Hearing backstage at the Opera

Rembering How to Sing

The difference between a tourist and a traveler is in what they are willing to bring home. Tourists may buy souvenirs, but except to return to an unchanged home. Travelers return with stories that can forever change how they see their home. When I joined the Anchorage Opera Chorus for the Barber of Seville, I expected to be a tourist for a show. It turns out I was a traveler.

When preparing for Barber, the chorus worked to get away from the musical theater sound, and into that of opera. Music theater developed around microphones, radio, records, and television. These mediums allow artists to reinforce certain parts. They allow, and their audiences demand, a tighter and more intimate sound out of the performers. Even with my past in choirs, this is the musical tradition I grew up in.

Opera demands an open and free sound that can be heard over the orchestra without amplification. By the time Oprea had me for a month, I was using more of my body to sing than ever before. I was tuning my consonants to cut through the background, not to sound good on a microphone. I was louder and straining my voice less.

At my best, when I was regularly performing in oratorios, I did not have the stamina that would be needed by the principals of Barber for just a few runs. Between rehearsals and show, I watched our cast perform the show eight times in a week, and still give it all to the final audience on Sunday. In particular, there is a point in the show where Blake, for comedic effect, stripped his voice its resonance and still filled the hall above the accompaniment. He did this and continued singing for another hour. This was when I stopped being a tourist.

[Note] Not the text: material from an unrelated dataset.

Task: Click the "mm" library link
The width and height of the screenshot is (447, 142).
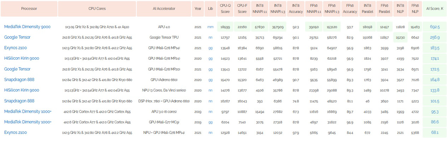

I have loved work-songs for as long as I can remember. Through the nomadic part of my life, I still carried a large and prized CD collection made mainly of working songs wherever I went. I learned an extensive repertoire, mostly from music recorded in studios under the most optimum of audio conditions. The artists were contemporaries of music theater, radio, and television. Their audience, which included me, demanded the intimacy that comes from close mic work, but that’s not what my beloved work-songs were made for.

In my month at the opera, I learned to more fully appreciate what acoustic singing was, and what it could be. A song that keeps 20 sailors in time as they turn a capstan, that keeps a dozen farm-hands reaping, or keeps a milling frolic working does not have the pretty mic work I’ve learned. A song sung on the picket-line can’t rely on electricity. These are songs that rise above the wind and work to unify the workers. It’s the open and free sound of opera that makes this possible, not the tight and intimate sounds recorded on my CDs.

And, I now have the tools to learn these songs anew. I have the means to retrain my voice to cut through the wind and haul up the sails. This was a fantastic trip to the opera.